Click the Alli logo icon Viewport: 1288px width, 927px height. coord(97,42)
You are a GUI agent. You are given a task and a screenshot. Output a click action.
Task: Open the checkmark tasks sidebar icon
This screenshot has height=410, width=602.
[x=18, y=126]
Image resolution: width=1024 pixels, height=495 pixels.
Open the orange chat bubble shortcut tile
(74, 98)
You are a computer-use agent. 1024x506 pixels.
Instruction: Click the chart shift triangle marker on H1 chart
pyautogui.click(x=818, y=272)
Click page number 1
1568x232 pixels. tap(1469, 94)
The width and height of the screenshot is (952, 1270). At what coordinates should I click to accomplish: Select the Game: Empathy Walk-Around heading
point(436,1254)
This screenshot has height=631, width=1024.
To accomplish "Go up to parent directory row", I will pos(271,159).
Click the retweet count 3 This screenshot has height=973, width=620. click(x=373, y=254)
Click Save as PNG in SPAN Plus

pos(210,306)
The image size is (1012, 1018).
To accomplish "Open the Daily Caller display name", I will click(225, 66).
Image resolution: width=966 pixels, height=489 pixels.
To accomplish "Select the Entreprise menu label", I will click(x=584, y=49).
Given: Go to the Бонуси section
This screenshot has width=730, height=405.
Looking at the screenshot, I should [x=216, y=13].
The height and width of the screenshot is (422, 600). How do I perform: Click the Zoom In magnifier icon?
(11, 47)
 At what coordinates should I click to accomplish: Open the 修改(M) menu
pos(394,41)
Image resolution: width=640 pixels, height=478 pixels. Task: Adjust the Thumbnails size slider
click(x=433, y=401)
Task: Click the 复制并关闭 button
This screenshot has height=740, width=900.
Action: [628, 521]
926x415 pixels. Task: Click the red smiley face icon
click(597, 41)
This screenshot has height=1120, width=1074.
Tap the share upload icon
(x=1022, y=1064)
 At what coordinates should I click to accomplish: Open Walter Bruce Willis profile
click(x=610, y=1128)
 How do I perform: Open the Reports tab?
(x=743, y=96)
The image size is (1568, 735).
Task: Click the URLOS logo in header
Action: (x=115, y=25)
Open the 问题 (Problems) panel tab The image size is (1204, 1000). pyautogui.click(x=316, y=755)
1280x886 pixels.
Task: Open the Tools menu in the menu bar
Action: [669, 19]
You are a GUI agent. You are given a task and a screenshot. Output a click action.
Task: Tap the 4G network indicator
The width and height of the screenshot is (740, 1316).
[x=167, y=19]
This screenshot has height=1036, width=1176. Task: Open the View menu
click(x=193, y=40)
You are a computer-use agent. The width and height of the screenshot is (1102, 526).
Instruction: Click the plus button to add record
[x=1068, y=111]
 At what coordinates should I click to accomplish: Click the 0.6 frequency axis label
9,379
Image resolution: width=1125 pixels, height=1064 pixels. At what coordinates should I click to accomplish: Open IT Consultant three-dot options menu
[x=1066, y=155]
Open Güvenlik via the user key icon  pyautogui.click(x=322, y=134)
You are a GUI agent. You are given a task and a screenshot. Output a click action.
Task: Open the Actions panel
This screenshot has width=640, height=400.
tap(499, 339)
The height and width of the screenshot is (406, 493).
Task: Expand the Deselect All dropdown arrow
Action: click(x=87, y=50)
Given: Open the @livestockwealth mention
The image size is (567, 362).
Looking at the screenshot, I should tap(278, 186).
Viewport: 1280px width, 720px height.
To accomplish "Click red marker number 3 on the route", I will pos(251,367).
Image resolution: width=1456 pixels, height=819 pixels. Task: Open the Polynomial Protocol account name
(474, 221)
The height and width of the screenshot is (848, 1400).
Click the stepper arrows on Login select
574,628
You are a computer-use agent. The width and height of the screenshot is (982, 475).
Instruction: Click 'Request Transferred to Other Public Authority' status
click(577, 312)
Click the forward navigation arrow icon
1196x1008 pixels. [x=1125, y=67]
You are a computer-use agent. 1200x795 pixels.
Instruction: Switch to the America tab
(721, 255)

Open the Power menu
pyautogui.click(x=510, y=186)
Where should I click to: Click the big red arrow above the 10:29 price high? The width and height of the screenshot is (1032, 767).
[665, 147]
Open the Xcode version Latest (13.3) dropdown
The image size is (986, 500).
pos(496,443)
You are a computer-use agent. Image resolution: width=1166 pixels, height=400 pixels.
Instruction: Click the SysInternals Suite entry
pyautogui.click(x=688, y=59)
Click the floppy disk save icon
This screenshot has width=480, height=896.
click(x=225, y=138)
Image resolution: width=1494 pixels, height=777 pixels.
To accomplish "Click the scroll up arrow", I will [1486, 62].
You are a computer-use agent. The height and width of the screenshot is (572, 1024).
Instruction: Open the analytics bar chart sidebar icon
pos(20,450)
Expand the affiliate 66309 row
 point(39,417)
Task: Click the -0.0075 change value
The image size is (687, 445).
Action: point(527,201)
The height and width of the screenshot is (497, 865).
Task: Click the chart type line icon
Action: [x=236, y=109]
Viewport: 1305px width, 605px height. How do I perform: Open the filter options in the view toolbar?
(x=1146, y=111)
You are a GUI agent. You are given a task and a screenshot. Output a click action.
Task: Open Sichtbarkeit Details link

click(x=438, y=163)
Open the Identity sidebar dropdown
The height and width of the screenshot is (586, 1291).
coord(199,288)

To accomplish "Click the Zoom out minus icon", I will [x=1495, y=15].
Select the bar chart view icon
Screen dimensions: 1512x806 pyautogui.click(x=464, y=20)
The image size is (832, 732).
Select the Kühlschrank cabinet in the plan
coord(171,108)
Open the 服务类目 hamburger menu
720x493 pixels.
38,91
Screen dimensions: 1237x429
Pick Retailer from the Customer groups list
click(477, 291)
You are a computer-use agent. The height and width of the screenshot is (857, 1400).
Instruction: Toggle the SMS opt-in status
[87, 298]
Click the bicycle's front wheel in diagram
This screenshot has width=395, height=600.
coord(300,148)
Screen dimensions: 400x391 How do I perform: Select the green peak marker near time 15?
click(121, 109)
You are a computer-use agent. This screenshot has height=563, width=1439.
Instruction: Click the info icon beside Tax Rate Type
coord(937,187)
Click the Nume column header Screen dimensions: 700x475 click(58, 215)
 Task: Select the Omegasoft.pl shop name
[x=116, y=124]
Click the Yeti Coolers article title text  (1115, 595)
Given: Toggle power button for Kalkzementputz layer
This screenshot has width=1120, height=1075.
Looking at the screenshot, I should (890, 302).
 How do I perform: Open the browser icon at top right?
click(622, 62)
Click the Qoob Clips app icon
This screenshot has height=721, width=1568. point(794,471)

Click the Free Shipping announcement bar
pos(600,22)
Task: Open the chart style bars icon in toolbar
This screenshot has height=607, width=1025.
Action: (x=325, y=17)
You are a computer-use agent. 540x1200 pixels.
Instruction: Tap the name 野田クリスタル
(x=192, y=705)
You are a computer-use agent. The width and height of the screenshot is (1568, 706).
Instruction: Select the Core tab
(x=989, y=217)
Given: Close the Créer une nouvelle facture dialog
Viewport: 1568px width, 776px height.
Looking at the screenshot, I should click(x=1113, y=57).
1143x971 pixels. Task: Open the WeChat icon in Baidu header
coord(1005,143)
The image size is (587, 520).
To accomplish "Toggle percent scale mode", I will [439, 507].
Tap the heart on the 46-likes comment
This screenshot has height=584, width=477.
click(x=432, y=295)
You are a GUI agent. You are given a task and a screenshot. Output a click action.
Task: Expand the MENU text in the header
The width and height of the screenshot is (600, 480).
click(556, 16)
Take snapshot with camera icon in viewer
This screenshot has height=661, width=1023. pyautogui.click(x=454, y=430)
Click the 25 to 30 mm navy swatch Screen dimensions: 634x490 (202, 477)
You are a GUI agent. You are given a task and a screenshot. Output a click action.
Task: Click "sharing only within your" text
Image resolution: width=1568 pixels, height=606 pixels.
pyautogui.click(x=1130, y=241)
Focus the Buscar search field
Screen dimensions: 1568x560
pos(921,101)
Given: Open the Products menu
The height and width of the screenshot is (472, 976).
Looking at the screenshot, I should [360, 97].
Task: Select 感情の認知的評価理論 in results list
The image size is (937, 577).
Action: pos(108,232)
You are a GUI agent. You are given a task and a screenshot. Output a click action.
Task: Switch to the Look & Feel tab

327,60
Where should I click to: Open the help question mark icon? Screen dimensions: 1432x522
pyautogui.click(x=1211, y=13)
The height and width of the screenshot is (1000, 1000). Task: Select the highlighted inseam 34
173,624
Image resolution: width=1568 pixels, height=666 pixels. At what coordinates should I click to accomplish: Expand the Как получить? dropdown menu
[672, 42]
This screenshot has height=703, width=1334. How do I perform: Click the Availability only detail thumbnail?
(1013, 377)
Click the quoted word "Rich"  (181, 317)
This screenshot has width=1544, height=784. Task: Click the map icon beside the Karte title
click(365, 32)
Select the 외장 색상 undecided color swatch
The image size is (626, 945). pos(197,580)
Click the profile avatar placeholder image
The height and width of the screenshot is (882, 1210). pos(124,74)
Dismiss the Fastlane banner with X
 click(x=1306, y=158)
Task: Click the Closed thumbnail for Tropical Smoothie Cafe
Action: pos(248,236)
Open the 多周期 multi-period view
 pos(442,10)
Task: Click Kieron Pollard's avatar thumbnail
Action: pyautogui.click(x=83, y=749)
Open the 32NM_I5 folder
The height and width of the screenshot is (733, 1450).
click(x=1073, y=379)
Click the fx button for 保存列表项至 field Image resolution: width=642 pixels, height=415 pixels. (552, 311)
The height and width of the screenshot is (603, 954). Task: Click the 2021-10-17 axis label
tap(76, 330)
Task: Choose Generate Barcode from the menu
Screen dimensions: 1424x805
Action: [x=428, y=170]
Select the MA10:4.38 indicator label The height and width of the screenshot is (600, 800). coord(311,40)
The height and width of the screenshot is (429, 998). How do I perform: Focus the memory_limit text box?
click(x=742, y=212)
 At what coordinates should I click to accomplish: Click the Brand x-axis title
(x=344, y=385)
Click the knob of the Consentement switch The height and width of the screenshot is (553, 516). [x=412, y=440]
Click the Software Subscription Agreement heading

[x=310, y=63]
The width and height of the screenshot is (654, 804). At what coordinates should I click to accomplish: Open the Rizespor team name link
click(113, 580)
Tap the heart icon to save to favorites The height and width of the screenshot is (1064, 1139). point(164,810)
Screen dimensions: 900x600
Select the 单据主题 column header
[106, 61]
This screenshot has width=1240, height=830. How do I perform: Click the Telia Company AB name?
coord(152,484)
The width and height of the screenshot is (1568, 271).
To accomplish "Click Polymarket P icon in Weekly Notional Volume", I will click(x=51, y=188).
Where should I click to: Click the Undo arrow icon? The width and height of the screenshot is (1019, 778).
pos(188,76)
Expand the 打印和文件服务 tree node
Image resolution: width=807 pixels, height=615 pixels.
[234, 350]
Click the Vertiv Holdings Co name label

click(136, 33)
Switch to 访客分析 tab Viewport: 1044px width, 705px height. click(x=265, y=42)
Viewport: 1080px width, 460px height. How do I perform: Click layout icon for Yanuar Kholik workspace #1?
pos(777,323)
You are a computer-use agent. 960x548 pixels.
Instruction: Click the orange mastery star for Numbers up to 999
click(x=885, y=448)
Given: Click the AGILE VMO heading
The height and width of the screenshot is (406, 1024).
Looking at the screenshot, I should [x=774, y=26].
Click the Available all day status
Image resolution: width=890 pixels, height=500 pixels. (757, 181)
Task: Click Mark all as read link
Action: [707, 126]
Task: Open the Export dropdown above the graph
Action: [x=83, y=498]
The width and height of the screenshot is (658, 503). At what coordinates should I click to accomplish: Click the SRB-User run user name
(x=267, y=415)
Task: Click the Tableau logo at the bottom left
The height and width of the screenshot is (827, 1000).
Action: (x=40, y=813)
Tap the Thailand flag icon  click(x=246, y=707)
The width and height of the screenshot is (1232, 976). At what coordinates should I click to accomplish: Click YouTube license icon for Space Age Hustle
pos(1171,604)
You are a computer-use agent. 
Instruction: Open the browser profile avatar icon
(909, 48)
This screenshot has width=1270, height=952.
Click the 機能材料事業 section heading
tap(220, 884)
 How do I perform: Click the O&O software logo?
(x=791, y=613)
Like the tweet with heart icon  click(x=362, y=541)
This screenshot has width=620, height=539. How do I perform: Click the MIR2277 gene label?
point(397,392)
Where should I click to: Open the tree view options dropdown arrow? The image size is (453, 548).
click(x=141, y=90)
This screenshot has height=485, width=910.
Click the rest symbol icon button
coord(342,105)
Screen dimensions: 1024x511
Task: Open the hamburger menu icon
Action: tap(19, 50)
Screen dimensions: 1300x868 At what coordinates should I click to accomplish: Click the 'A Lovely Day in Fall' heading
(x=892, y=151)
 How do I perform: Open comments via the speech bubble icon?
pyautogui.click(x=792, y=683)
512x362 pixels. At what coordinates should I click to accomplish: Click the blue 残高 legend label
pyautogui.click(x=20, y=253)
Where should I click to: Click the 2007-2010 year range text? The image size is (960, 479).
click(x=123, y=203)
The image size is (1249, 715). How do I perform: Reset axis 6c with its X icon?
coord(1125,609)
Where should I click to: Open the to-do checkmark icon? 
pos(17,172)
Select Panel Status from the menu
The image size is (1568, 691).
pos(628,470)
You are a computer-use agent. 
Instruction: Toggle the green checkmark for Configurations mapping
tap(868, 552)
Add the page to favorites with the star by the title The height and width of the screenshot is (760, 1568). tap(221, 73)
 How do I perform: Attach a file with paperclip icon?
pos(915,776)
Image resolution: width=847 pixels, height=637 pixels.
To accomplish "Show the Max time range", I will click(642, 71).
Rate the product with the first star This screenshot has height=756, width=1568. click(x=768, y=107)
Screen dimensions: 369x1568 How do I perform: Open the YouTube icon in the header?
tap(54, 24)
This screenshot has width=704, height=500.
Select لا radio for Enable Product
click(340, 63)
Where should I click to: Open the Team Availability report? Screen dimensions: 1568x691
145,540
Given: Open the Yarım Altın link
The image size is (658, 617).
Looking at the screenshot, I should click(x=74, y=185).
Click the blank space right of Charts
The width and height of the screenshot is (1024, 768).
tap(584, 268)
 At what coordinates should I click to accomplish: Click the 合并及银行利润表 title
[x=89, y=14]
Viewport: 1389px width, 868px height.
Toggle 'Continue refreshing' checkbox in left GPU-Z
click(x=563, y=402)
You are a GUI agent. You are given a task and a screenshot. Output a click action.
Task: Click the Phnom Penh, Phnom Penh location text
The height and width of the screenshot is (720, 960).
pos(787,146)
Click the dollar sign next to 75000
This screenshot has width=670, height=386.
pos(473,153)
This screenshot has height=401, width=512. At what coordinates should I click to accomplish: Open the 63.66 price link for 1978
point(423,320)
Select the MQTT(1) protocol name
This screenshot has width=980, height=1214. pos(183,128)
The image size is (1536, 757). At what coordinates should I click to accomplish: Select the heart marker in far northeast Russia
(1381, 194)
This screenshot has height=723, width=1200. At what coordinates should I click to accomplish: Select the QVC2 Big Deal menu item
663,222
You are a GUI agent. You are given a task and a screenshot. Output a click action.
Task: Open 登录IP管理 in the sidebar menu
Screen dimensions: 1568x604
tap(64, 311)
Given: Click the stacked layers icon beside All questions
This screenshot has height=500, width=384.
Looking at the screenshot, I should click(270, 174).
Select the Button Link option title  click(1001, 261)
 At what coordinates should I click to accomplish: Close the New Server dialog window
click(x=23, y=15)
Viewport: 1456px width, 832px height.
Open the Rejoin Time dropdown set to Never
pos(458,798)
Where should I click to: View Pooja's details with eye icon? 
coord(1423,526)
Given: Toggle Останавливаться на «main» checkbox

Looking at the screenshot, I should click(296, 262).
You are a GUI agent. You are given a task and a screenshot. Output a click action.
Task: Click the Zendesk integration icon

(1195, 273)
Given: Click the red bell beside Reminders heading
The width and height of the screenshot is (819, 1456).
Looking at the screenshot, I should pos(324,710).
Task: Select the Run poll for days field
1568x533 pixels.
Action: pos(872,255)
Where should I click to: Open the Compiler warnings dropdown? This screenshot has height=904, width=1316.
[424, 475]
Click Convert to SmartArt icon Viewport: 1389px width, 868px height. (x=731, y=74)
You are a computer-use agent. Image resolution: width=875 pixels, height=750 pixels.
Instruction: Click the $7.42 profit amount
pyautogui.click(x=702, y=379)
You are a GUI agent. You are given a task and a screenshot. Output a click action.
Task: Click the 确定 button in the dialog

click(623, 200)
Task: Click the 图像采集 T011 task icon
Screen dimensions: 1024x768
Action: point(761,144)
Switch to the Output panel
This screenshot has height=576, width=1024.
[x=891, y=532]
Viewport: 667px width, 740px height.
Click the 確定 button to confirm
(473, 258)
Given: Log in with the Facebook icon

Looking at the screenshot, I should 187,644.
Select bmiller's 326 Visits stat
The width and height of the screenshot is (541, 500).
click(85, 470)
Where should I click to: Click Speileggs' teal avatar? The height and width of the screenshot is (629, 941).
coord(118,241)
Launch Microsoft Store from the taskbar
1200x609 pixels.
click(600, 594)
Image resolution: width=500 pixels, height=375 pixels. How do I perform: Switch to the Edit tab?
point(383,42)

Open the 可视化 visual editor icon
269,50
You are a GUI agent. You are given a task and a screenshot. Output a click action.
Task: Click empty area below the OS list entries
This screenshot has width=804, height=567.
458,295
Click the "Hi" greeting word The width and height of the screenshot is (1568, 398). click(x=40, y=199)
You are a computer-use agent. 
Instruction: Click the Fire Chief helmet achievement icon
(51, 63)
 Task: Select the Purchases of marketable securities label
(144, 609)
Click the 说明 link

> _Goal of the exercise_
Copy out each line in the preceding records that contains "field".

> _Response to the task_
Focus the Buscar search field
Click the fx button for 保存列表项至 field Image resolution: width=642 pixels, height=415 pixels. (552, 311)
Task: Select the Run poll for days field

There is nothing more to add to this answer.